What you need to do: Every line from the one with "How do I perform: Click" to the end of the listing, and nothing else, is to be printed exactly; please leave the pictures out.
--- START ---
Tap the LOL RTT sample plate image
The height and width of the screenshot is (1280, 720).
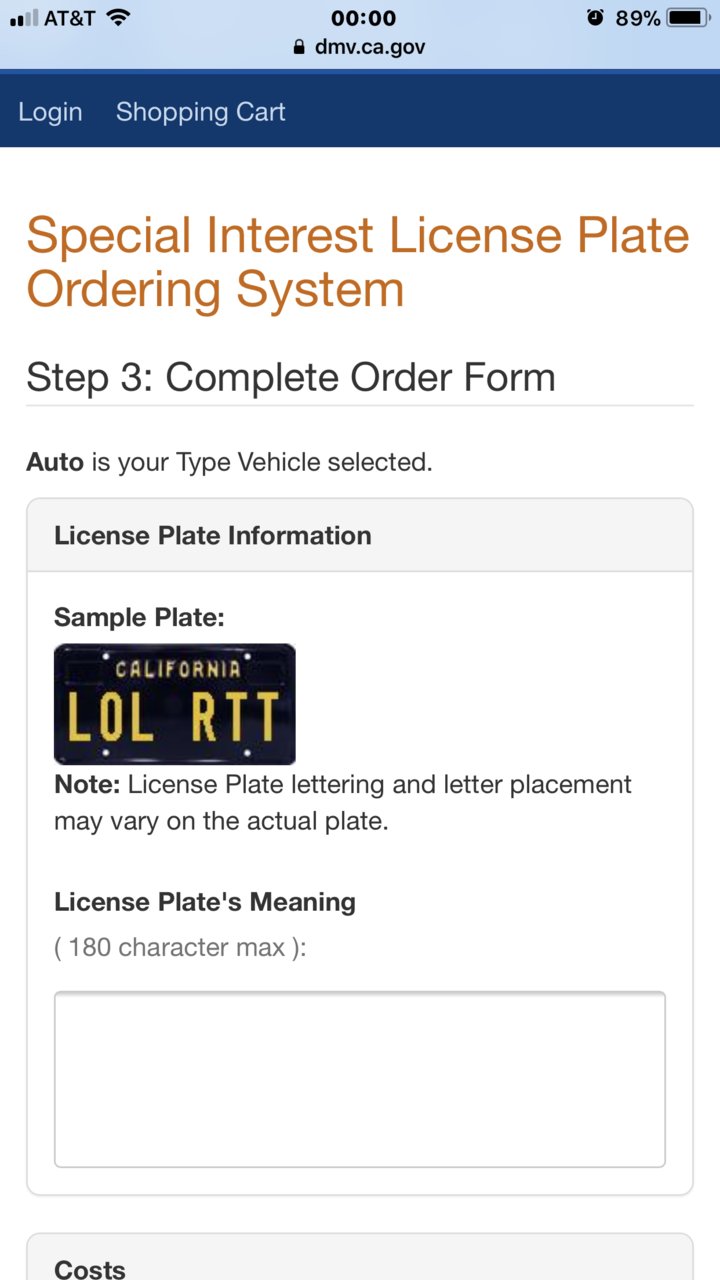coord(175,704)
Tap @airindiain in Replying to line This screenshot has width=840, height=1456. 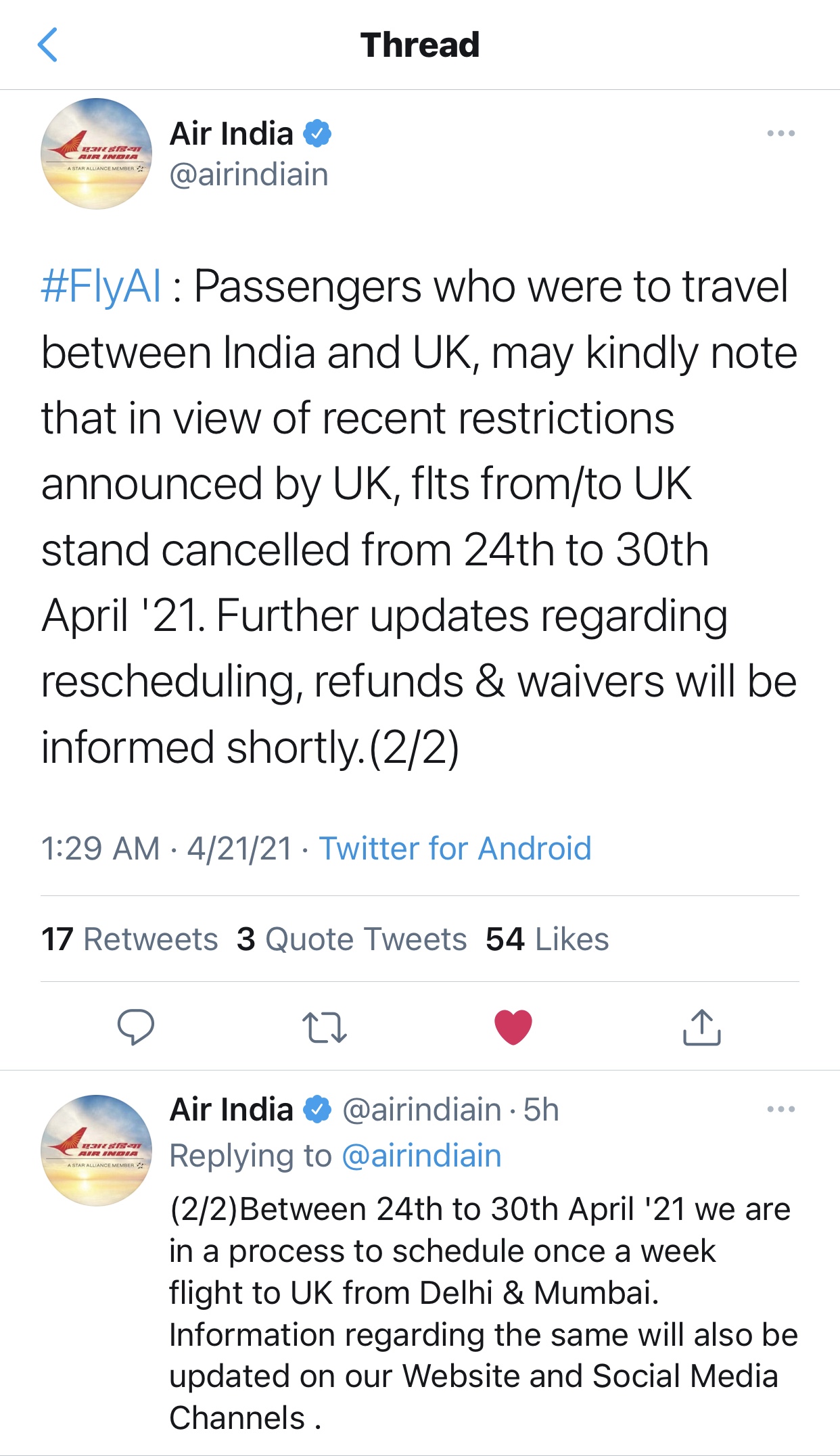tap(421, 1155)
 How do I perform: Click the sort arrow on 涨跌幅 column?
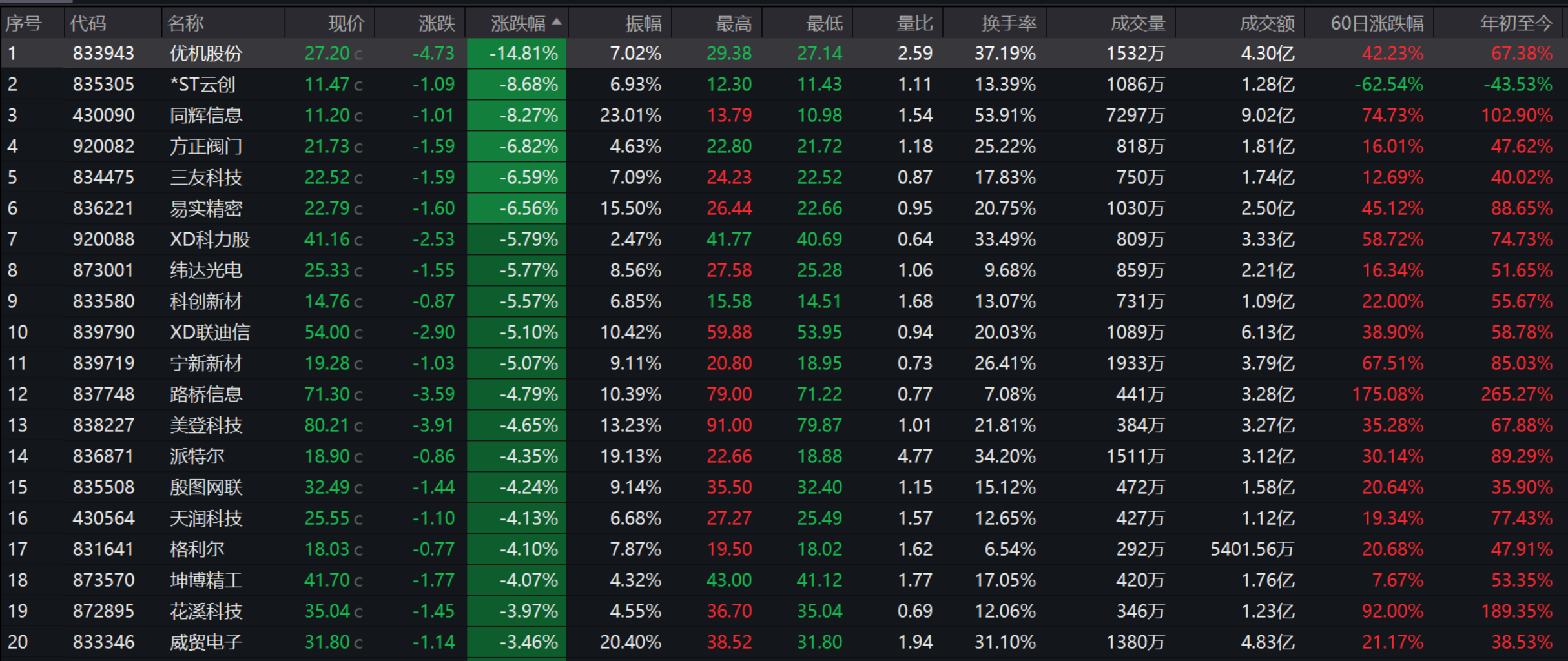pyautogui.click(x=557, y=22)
--- END ---
Solution for this exercise:
 How do I perform: Click the sort arrow on 涨跌幅 column?
pyautogui.click(x=557, y=22)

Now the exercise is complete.